Lors de l’Exposition universelle de 1867, tout Paris a pu voir et admirer dans les vitrines du Palais de l’industrie consacrées à l’histoire du travail, ces premiers essais qui déjà dénotent une certaine habileté de main, et surtout un vif sentiment de la nature. Choisissons donc quelques-uns de ces bijoux, d’une valeur très-contestable aux yeux du vulgaire ignorant, d’un prix infini pour l’homme de science, pour l’homme de goût, et surtout pour le véritable artiste, Plus humbles ont été les commencements, plus les noms des ouvriers sont demeurés obscurs, et plus nous devons nous applaudir des progrès accomplis.

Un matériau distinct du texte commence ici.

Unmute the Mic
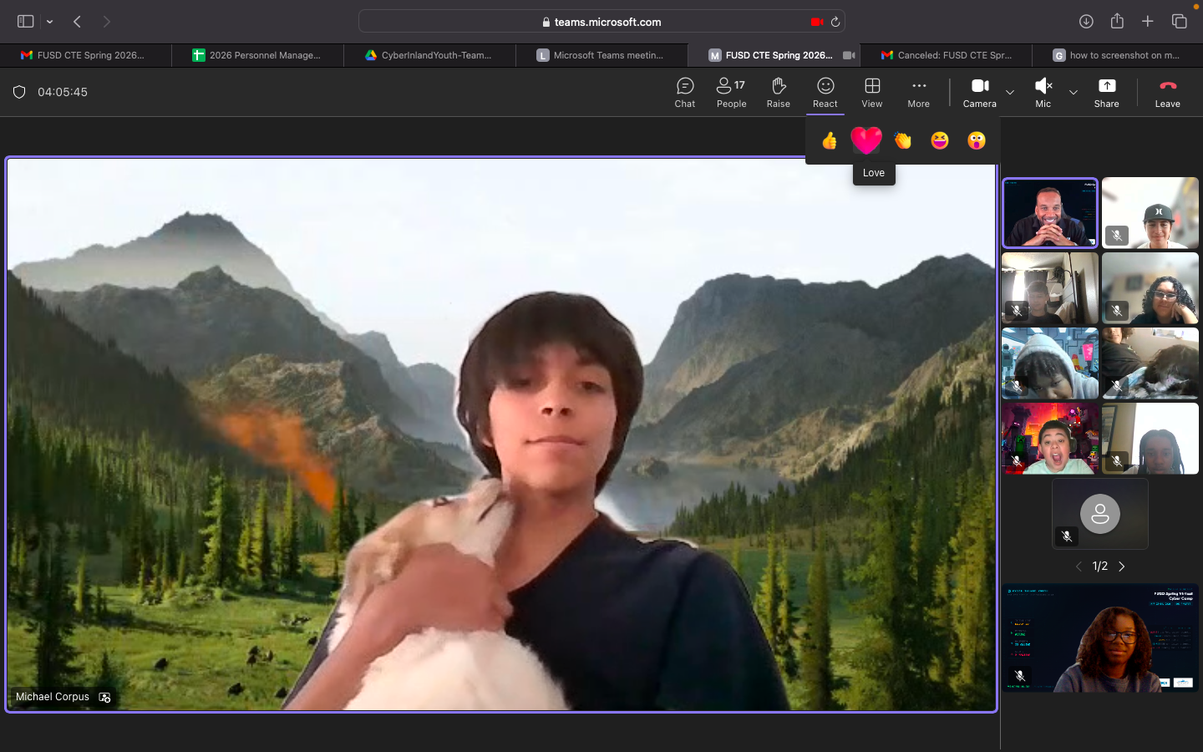 click(x=1043, y=92)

Voici d’abord une plaque d’ivoire fossile trouvée dans la grotte de la Madelaine (Dordogne) par MM. Ed. Lartet et Christy, dont la mort est venue depuis si malheureusement interrompre les remarquables travaux. Sur cette plaque, un artiste antédiluvien a gravé le portrait d’un mammouth, ou éléphant de la Léna, parfaitement reconnaissable à son front large et bombé, à ses oreilles petites et velues, à ses longues défenses recourbées en dessus, aux longs poils qui couvraient sa tête et son corps, enfin à la crinière épaisse et brune qui bordait son cou et son dos, et qui, paraît-il, offrait beaucoup de ressemblance avec celle du Bison américain (fig. 1).

Nul doute, par conséquent, que le graveur qui a tracé ces traits, n’ait vu l’animal dont il reproduisait l’image, et, chose bien digne de remarque, son dessin est bien plus correct que celui de l’artiste moderne[2] qui a représenté, d’après nature, le mammouth trouvé en 1806, avec sa peau, sa chair

  1. Par exemple, les scies en silex pour découper le bois de renne, et les aiguilles en os munies d’un chas.
  2. Cet artiste, il est vrai, était un simple commerçant russe : il se nommait Boltanow.